Sleep related crashes are most common in young people, especially men, adults with children and shift workers. According to the NSF’s 2002 poll:

  • Adults between 18-29 are much more likely to drive while drowsy compared to other age groups (71% vs. 30-64, 52% vs. 65+, 19%).
  • Men are more likely than women to drive while drowsy (56% vs. 45%) and are almost twice as likely as women to fall asleep while driving (22% vs. 12%).
  • Adults with children in the household are more likely to drive drowsy than those without children (59% vs. 45%).
  • Shift workers are more likely than those who work a regular daytime schedule to drive to or from work drowsy at least a few days a month (36% vs. 25%).
  • Sleep deprivation increases the risk of a sleep-related crash; the less people sleep, the greater the risk.
    According to a study by the AAA Foundation for Traffic Safety, people who sleep six to seven hours a night are twice as likely to be involved in such a crash as those sleeping 8 hours or more, while people sleeping less than 5 hours increased their risk four to five times.
  • A study by researchers in Australia showed that being awake for 18 hours produced an impairment equal to a blood alcohol concentration (BAC) of .05, and .10 after 24 hours; .08 is considered legally drunk.
    Other research indicates commercial drivers and people with undiagnosed sleep disorders such as sleep apnea and acute insomnia are also at greater risk for fall asleep crashes.

Nearly three-quarters of adults in America (71%) drive a car to and from work, and many are drowsy drivers, according to NSF’s 2001 Sleep in America poll. More than one-fourth of these respondents (27%) said they have driven drowsy to or from work at least a few days a month, 12 percent drove drowsy a few days a week, and four percent said they drove drowsy every day or almost every day.

Sleep deprivation and fatigue make lapses of attention more likely to occur, and may play a role in behavior that can lead to crashes attributed to other causes.

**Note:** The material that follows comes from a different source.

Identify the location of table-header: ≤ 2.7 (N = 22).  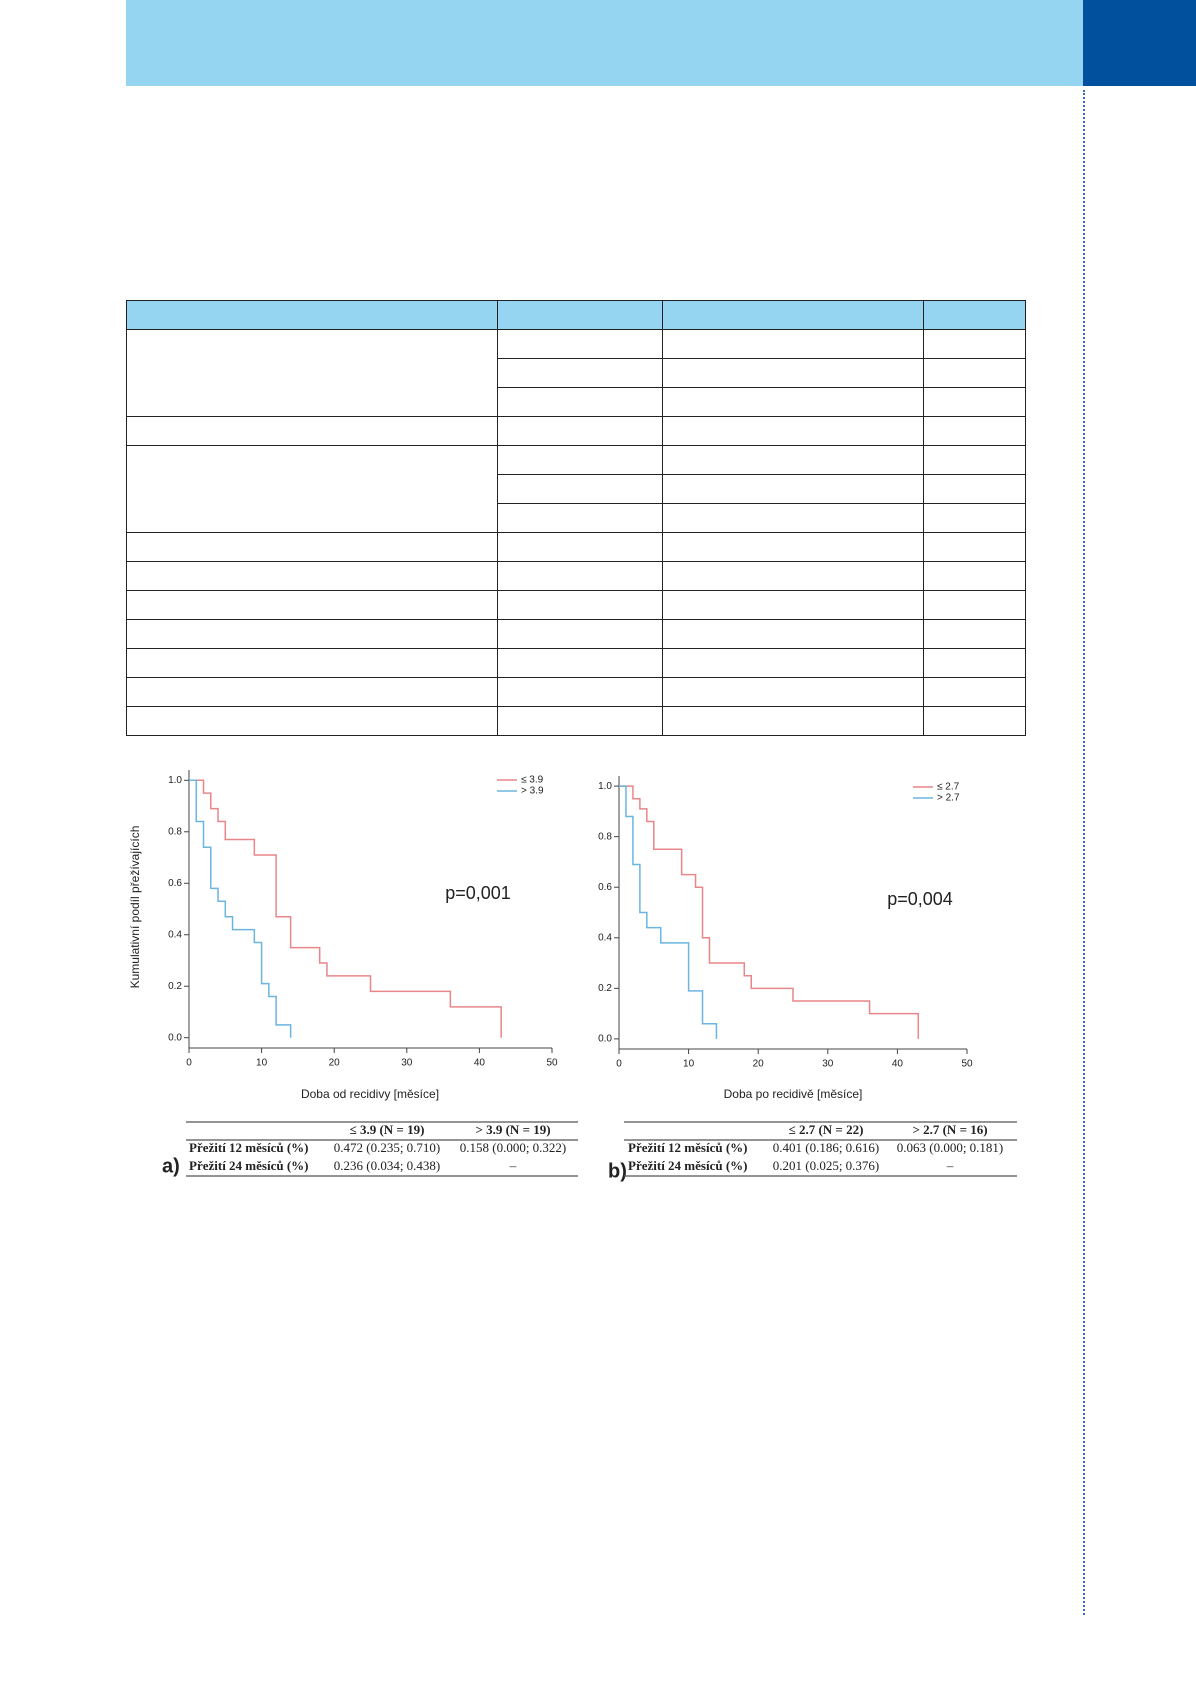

  • According to NSF’s 2000 Sleep in America poll, when they are driving drowsy, 42 percent of those polled said they become stressed, 32 percent get impatient and 12 percent tend to drive faster.
  • In the same poll, about one in five drivers (22%) said they pull over to nap when driving drowsy. Older adults are more likely to pull over and nap than younger drivers, who are most likely to drive when drowsy and least likely to pull over and nap.
  • People tend to fall asleep more on high-speed, long, boring, rural highways. However, those who live in urban areas are more likely to doze off while driving compared to people in rural or suburban areas (24% vs. 17%).
  • Most crashes or near misses occur between 4:00 – 6:00 a.m.; midnight – 2:00 a.m. and 2:00 – 4:00 p.m. are also peak times for crashes to occur. Nearly one-quarter of adults (23%) say they know someone personally who has crashed due to falling asleep at the wheel.
  • In NSF’s 1999 Sleep in America poll, 60 percent of parents with children who drive living in the household said they have not discussed the dangers of falling asleep at the wheel. In the 2002 poll, nearly all respondents (96%) agreed that information about driving while drowsy should be included in tests for a driver’s license.

Drowsy driving crashes can result in high personal and economic costs.

  • Several drowsy driving incidents have resulted in jail sentences for the driver.
  • Multi-million dollar settlements have been awarded to families of crash victims as a result of lawsuits filed against individuals as well as businesses whose employees were involved in drowsy driving crashes.